Being involved in the story making may not be your bag though, particularly if your author writes something you don't like. (You should still read it when it's done, though!!). That's okay. There's lots of other skills authors need and don't have enough time for. Before that though, let's talk about time.

Bringing Other Skills to the Table

that's a, uh, complicated table you've got there...
These days, and those days too, authors need to have a pretty dang wide skillset. Aside from just writing, they need a website, mailing list, and social media presence. If they want to write professionally, then they also need money management skills, accounting skills, and tax help. They need art skills and marketing savvy. They also have to network, hustle, and make connections. It's ridiculous.

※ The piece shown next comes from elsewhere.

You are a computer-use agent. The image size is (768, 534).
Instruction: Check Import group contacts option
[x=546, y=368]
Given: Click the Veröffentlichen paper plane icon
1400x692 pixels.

Really, no one person can do it all. Heck, we try and really no two people can do it all. Realistically, some of the above has to be hired out to professionals, which is annoyingly expensive. If you can do, or learn to do, any of the above areas, then you can easily provide thousands if not tens of thousands of dollars in equivalent help.

Let's look at what I do:
  1. General IT
  2. Website development and support
  3. Financial Planning/Management
  4. Tax Prep, W-9s, and 1099s
  5. General Business Admin crap (cashing checks, filling out GADoL forms, moving money, paying people, etc..)
  6. Royalty tracking and analysis
  7. Marketing research and development
  8. Marketing campaign planning and deployment
  9. Data analyst
  10. Subcontractor coordination
  11. Interview scheduling
  12. Review wrangling (asking for them, following up, linking etc..)
  13. Contacts management (just recording all the people we run into)
  14. Story construction assistant
  15. Content Editing
  16. Series planning assistant
  17. Copy Editing (sort of...)
  18. Co-Blogger
Am I totally awesome at all of these? Nope. I'm a newbie in so many ways. Just a guy with some spreadsheets. 

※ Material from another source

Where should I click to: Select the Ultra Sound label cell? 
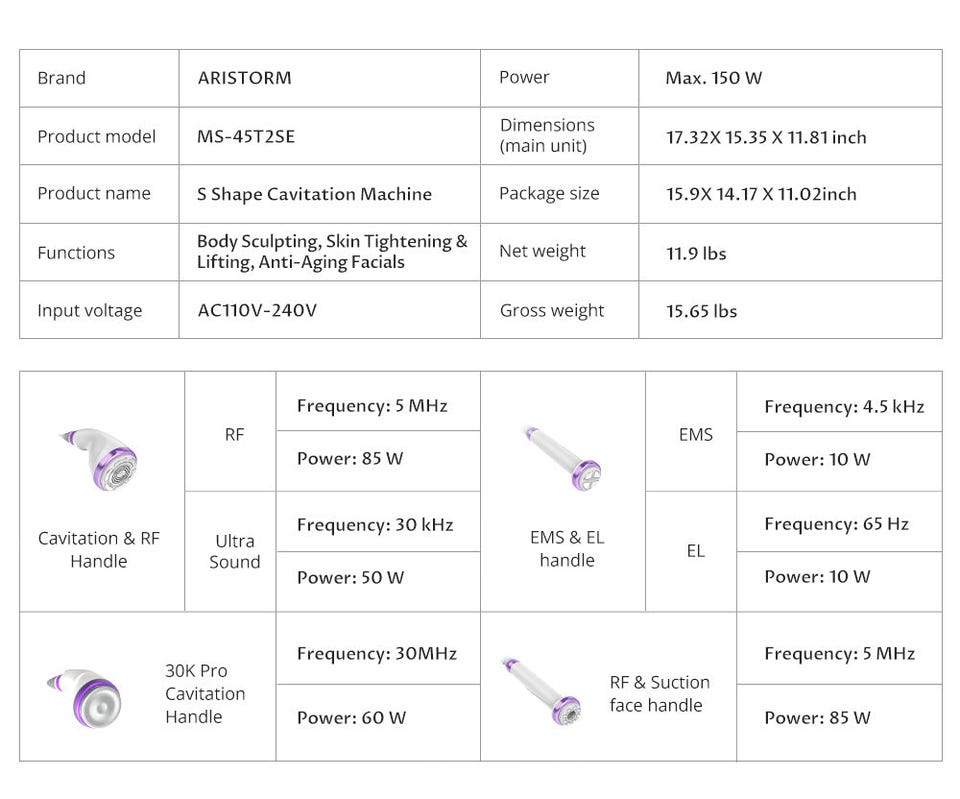click(235, 551)
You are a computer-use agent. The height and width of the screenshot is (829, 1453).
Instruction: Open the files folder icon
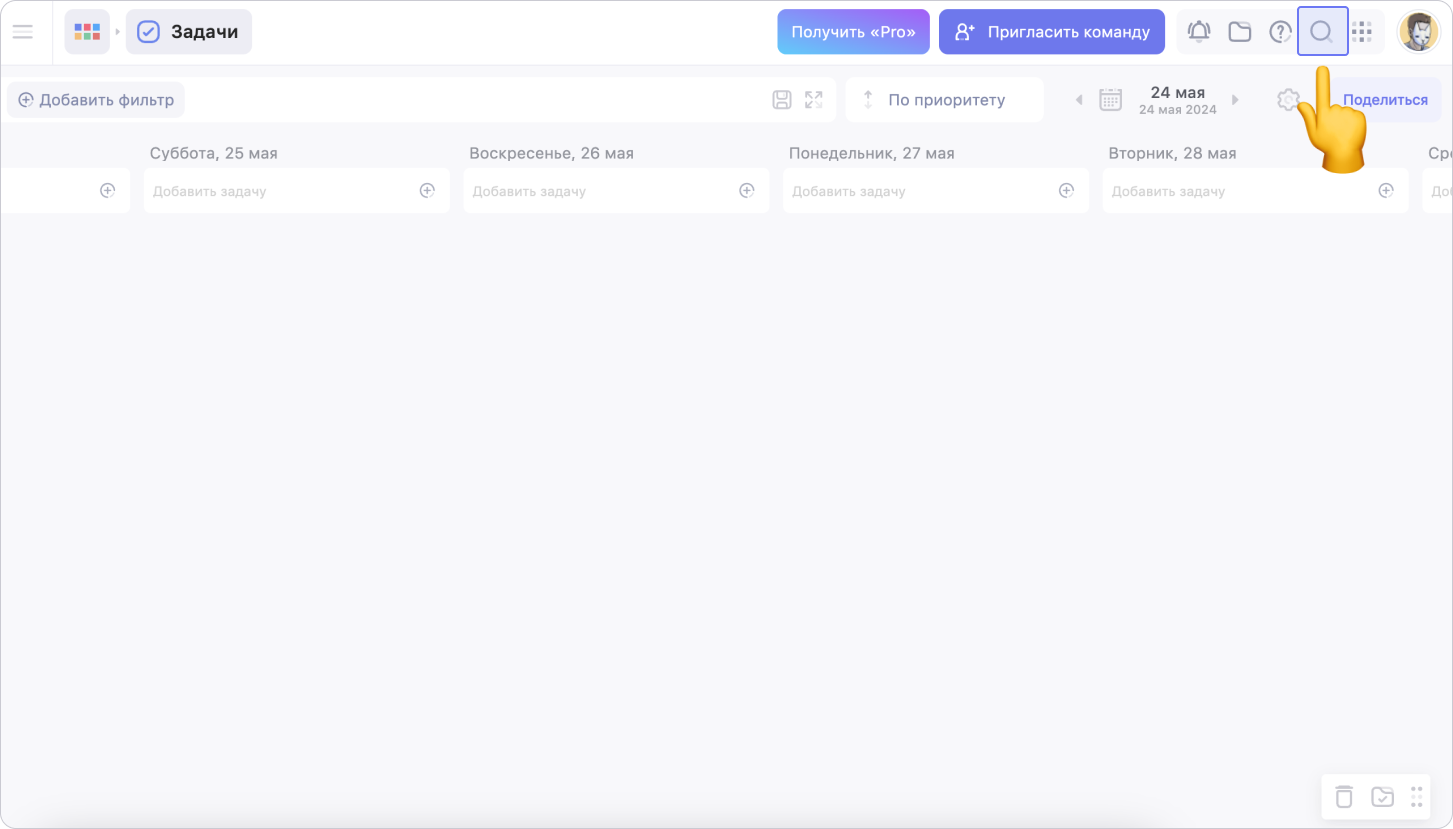click(1240, 32)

What's important though is that I tackle whatever I can, hire what must be done that we can't do, and learn to do better. Many of these activities are not worth hiring someone to do. They aren't essential enough and in most cases you couldn't hire someone (with positive ROI) for the value that they add to the business. That doesn't make them worthless. All of these are vital to a writer's business, just not all the time every day.

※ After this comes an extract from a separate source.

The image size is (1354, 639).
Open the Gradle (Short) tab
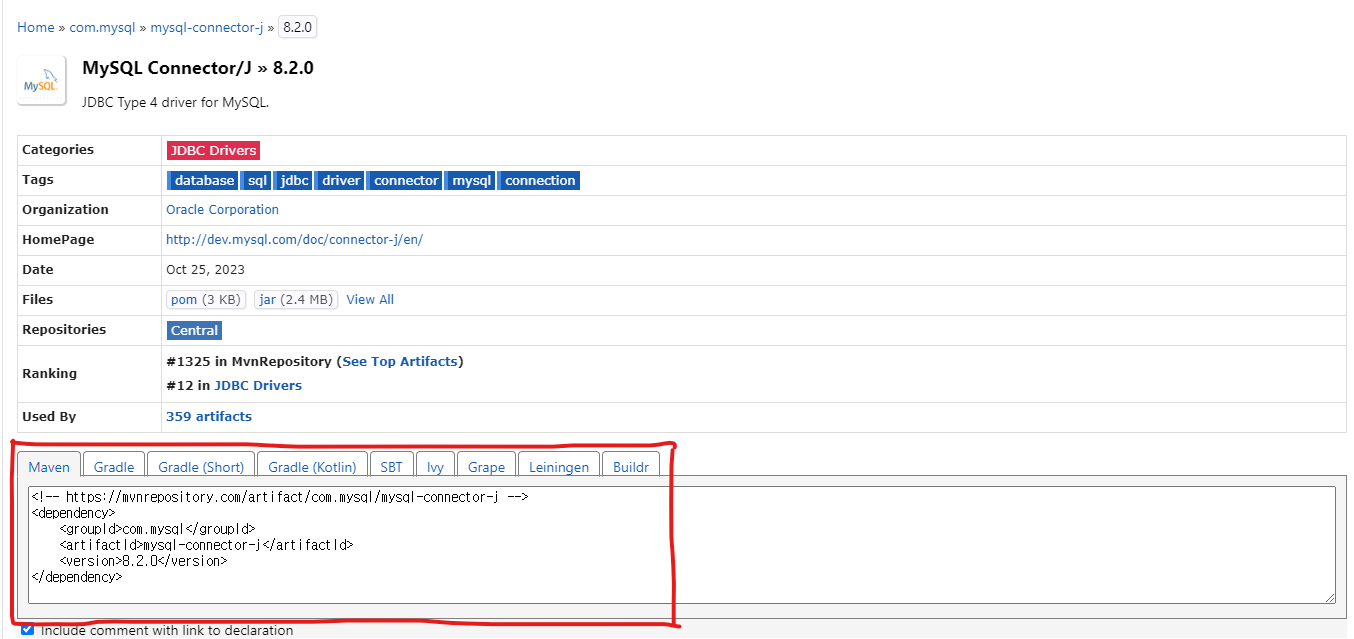(200, 466)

Despite all of this, though, writing books is still the most important activity that happens in the writing business. Honestly, as long as that's happening well, everything else is optional to a certain extent. We take the financials and the book production (covers, editing) the second most seriously. Those things cannot be skimped on as they can and will ruin our day if messed up. It's very hard to sell even a great book if you've got a bad cover or an error riddled manuscript.

But if you had to pick the one most important task an author does, it would definitely be the actual writing, which leads us to one of the most important things you can do for your author:

Fight for Your Author's Writing Time

Writing takes time. Specifically, it needs large blocks of uninterrupted time that are every day or at least regularly available. A lot of what I do can be summed up as:
Get Rachel as much writing time as possible
That's why I wear so many hats. The extreme form of this philosophy is to take as many non-writing activities off her plate as is possible. The lesser form of this is just helping provide safe writing windows for your author. Its a simple yet powerful strategy that can help produce a lot of books.

Inspired Yet?

I hope that hearing about how Rachel and I work has inspired you, or your other half who has been forced to read this, with a view of how it can work. There's lots more skills and talents out there that can help an author, I just listed what I do. That list grew out of what I can do combined with what Rachel needed me to do. 

Don't worry about doing everything at once by the way. I'm showing the results of more than 10 years of devoted effort and evolution. Your path will be different. Just keep your eyes on the prize - making good books!

Sincerely
-Travis

PS: If you liked this post, I'm trying to have one up every Monday! If you need more to read, the blog has years of back posts about both the craft and business of writing. You can also follow Rachel on Social Media (Twitter/Facebook/Tumblr/Google+) to never miss a new post. And if you haven't read Rachel's fiction yet, you can find samples of all of her books at www.rachelaaron.net. They're awesome ^__^

Thanks!

4 comments:

BG12sofia said...

Relationship goals!!! 😊😊

Unknown said...

so when will you write a novel of your own...with your wife's help!?!? or one totally different, together..like Iona Andrews...husband and wife team...
love your blog today...super great.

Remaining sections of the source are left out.